> [Requirements]: Change every occurrence of "GUI agent" in the entries below to "interface agent", leaving all other text as it is.
[begin Input data]
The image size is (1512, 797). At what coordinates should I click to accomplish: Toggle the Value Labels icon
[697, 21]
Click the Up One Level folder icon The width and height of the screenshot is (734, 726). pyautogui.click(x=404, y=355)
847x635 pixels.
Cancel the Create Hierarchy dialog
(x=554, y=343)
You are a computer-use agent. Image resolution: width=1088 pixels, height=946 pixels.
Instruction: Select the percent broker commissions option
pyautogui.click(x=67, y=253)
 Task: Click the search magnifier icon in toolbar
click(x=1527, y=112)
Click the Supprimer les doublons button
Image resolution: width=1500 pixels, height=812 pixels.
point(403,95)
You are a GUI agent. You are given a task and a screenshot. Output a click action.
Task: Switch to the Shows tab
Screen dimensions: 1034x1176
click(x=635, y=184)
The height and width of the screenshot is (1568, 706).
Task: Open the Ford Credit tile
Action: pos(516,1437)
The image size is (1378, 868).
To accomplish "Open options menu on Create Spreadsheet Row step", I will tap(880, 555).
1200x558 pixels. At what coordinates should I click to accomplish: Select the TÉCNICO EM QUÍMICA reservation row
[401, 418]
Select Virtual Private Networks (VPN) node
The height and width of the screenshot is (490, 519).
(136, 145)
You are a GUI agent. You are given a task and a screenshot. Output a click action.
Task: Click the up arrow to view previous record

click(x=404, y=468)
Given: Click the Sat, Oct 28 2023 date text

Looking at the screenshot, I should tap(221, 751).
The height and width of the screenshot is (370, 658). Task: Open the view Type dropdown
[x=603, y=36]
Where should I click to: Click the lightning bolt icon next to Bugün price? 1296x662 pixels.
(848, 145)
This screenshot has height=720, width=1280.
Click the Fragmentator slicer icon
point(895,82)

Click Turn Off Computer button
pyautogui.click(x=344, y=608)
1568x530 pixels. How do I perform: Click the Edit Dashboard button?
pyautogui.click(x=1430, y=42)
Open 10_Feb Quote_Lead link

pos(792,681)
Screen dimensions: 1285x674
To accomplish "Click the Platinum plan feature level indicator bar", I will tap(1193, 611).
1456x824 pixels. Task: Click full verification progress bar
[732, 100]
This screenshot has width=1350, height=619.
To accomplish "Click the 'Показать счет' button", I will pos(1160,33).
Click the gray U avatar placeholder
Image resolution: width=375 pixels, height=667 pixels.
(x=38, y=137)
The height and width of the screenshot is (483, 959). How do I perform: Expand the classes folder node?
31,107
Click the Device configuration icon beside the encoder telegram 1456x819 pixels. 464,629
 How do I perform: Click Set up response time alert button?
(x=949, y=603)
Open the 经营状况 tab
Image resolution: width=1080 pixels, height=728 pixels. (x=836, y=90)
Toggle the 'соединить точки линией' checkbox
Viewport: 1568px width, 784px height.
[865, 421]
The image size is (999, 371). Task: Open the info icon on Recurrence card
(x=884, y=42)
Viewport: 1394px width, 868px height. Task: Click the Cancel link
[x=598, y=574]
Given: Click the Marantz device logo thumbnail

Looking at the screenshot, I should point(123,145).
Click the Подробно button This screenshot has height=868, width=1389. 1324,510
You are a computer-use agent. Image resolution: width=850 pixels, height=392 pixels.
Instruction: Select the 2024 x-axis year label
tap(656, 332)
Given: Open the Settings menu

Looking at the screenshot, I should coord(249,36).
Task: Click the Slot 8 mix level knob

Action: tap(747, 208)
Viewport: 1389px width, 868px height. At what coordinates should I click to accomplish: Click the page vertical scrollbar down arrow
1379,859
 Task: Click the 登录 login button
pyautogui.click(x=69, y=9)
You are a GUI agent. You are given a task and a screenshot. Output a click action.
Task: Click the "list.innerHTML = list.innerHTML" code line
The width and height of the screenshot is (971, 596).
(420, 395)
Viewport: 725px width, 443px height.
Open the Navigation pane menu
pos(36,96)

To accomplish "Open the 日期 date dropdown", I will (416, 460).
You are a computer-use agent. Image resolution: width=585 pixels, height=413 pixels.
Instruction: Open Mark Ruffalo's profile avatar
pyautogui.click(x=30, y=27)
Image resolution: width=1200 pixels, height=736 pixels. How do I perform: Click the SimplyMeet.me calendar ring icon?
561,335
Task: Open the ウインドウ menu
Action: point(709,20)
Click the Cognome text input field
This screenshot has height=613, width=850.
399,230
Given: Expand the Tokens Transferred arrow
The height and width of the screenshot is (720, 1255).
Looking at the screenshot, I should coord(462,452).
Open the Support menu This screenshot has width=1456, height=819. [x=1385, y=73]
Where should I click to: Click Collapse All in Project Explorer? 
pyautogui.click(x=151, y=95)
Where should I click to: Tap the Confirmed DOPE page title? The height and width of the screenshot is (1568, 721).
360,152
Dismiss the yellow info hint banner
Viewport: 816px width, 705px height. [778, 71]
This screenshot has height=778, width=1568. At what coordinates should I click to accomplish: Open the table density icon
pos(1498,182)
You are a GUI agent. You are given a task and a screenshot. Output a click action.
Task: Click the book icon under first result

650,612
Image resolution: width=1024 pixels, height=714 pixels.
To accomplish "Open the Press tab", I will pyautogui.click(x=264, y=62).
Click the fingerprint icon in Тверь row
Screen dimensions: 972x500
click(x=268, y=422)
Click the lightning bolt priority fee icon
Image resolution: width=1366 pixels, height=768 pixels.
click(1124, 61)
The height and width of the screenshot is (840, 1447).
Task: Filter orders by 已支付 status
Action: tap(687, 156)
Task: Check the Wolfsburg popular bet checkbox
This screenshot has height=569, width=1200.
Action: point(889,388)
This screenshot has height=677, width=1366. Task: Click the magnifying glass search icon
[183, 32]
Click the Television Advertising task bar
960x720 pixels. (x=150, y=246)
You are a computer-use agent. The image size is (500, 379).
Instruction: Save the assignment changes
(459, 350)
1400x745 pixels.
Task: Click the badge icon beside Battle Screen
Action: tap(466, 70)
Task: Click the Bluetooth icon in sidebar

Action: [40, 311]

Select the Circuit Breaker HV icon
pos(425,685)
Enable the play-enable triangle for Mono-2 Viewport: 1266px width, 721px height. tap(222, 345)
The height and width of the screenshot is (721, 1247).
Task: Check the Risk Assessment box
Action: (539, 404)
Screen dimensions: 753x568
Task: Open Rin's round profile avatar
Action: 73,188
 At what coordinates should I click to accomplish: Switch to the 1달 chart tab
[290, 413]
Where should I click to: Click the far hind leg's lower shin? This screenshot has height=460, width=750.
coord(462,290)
[end Input data]
> [Exercise response]:
The image size is (1512, 797). At what coordinates should I click to accomplish: Toggle the Value Labels icon
[697, 21]
Click the Up One Level folder icon The width and height of the screenshot is (734, 726). pyautogui.click(x=404, y=355)
847x635 pixels.
Cancel the Create Hierarchy dialog
(x=554, y=343)
You are a computer-use agent. Image resolution: width=1088 pixels, height=946 pixels.
Instruction: Select the percent broker commissions option
pyautogui.click(x=67, y=253)
 Task: Click the search magnifier icon in toolbar
click(x=1527, y=112)
Click the Supprimer les doublons button
Image resolution: width=1500 pixels, height=812 pixels.
point(403,95)
You are a interface agent. You are given a task and a screenshot. Output a click action.
Task: Switch to the Shows tab
Screen dimensions: 1034x1176
click(x=635, y=184)
The height and width of the screenshot is (1568, 706).
Task: Open the Ford Credit tile
Action: pos(516,1437)
The image size is (1378, 868).
To accomplish "Open options menu on Create Spreadsheet Row step", I will tap(880, 555).
1200x558 pixels. At what coordinates should I click to accomplish: Select the TÉCNICO EM QUÍMICA reservation row
[401, 418]
Select Virtual Private Networks (VPN) node
The height and width of the screenshot is (490, 519).
(136, 145)
You are a interface agent. You are given a task and a screenshot. Output a click action.
Task: Click the up arrow to view previous record

click(x=404, y=468)
Given: Click the Sat, Oct 28 2023 date text

Looking at the screenshot, I should tap(221, 751).
The height and width of the screenshot is (370, 658). Task: Open the view Type dropdown
[x=603, y=36]
Where should I click to: Click the lightning bolt icon next to Bugün price? 1296x662 pixels.
(848, 145)
This screenshot has height=720, width=1280.
Click the Fragmentator slicer icon
point(895,82)

Click Turn Off Computer button
pyautogui.click(x=344, y=608)
1568x530 pixels. How do I perform: Click the Edit Dashboard button?
pyautogui.click(x=1430, y=42)
Open 10_Feb Quote_Lead link

pos(792,681)
Screen dimensions: 1285x674
To accomplish "Click the Platinum plan feature level indicator bar", I will tap(1193, 611).
1456x824 pixels. Task: Click full verification progress bar
[732, 100]
This screenshot has width=1350, height=619.
To accomplish "Click the 'Показать счет' button", I will pos(1160,33).
Click the gray U avatar placeholder
Image resolution: width=375 pixels, height=667 pixels.
(x=38, y=137)
The height and width of the screenshot is (483, 959). How do I perform: Expand the classes folder node?
31,107
Click the Device configuration icon beside the encoder telegram 1456x819 pixels. 464,629
 How do I perform: Click Set up response time alert button?
(x=949, y=603)
Open the 经营状况 tab
Image resolution: width=1080 pixels, height=728 pixels. (x=836, y=90)
Toggle the 'соединить точки линией' checkbox
Viewport: 1568px width, 784px height.
[865, 421]
The image size is (999, 371). Task: Open the info icon on Recurrence card
(x=884, y=42)
Viewport: 1394px width, 868px height. Task: Click the Cancel link
[x=598, y=574]
Given: Click the Marantz device logo thumbnail

Looking at the screenshot, I should point(123,145).
Click the Подробно button This screenshot has height=868, width=1389. 1324,510
You are a computer-use agent. Image resolution: width=850 pixels, height=392 pixels.
Instruction: Select the 2024 x-axis year label
tap(656, 332)
Given: Open the Settings menu

Looking at the screenshot, I should coord(249,36).
Task: Click the Slot 8 mix level knob

Action: tap(747, 208)
Viewport: 1389px width, 868px height. At what coordinates should I click to accomplish: Click the page vertical scrollbar down arrow
1379,859
 Task: Click the 登录 login button
pyautogui.click(x=69, y=9)
You are a interface agent. You are given a task and a screenshot. Output a click action.
Task: Click the "list.innerHTML = list.innerHTML" code line
The width and height of the screenshot is (971, 596).
(420, 395)
Viewport: 725px width, 443px height.
Open the Navigation pane menu
pos(36,96)

To accomplish "Open the 日期 date dropdown", I will (416, 460).
You are a computer-use agent. Image resolution: width=585 pixels, height=413 pixels.
Instruction: Open Mark Ruffalo's profile avatar
pyautogui.click(x=30, y=27)
Image resolution: width=1200 pixels, height=736 pixels. How do I perform: Click the SimplyMeet.me calendar ring icon?
561,335
Task: Open the ウインドウ menu
Action: point(709,20)
Click the Cognome text input field
This screenshot has height=613, width=850.
399,230
Given: Expand the Tokens Transferred arrow
The height and width of the screenshot is (720, 1255).
Looking at the screenshot, I should coord(462,452).
Open the Support menu This screenshot has width=1456, height=819. [x=1385, y=73]
Where should I click to: Click Collapse All in Project Explorer? 
pyautogui.click(x=151, y=95)
Where should I click to: Tap the Confirmed DOPE page title? The height and width of the screenshot is (1568, 721).
360,152
Dismiss the yellow info hint banner
Viewport: 816px width, 705px height. [778, 71]
This screenshot has height=778, width=1568. At what coordinates should I click to accomplish: Open the table density icon
pos(1498,182)
You are a interface agent. You are given a task and a screenshot. Output a click action.
Task: Click the book icon under first result

650,612
Image resolution: width=1024 pixels, height=714 pixels.
To accomplish "Open the Press tab", I will pyautogui.click(x=264, y=62).
Click the fingerprint icon in Тверь row
Screen dimensions: 972x500
click(x=268, y=422)
Click the lightning bolt priority fee icon
Image resolution: width=1366 pixels, height=768 pixels.
click(1124, 61)
The height and width of the screenshot is (840, 1447).
Task: Filter orders by 已支付 status
Action: tap(687, 156)
Task: Check the Wolfsburg popular bet checkbox
This screenshot has height=569, width=1200.
Action: point(889,388)
This screenshot has height=677, width=1366. Task: Click the magnifying glass search icon
[183, 32]
Click the Television Advertising task bar
960x720 pixels. (x=150, y=246)
You are a computer-use agent. The image size is (500, 379).
Instruction: Save the assignment changes
(459, 350)
1400x745 pixels.
Task: Click the badge icon beside Battle Screen
Action: tap(466, 70)
Task: Click the Bluetooth icon in sidebar

Action: [40, 311]

Select the Circuit Breaker HV icon
pos(425,685)
Enable the play-enable triangle for Mono-2 Viewport: 1266px width, 721px height. tap(222, 345)
The height and width of the screenshot is (721, 1247).
Task: Check the Risk Assessment box
Action: (539, 404)
Screen dimensions: 753x568
Task: Open Rin's round profile avatar
Action: 73,188
 At what coordinates should I click to accomplish: Switch to the 1달 chart tab
[290, 413]
Where should I click to: Click the far hind leg's lower shin? This screenshot has height=460, width=750.
coord(462,290)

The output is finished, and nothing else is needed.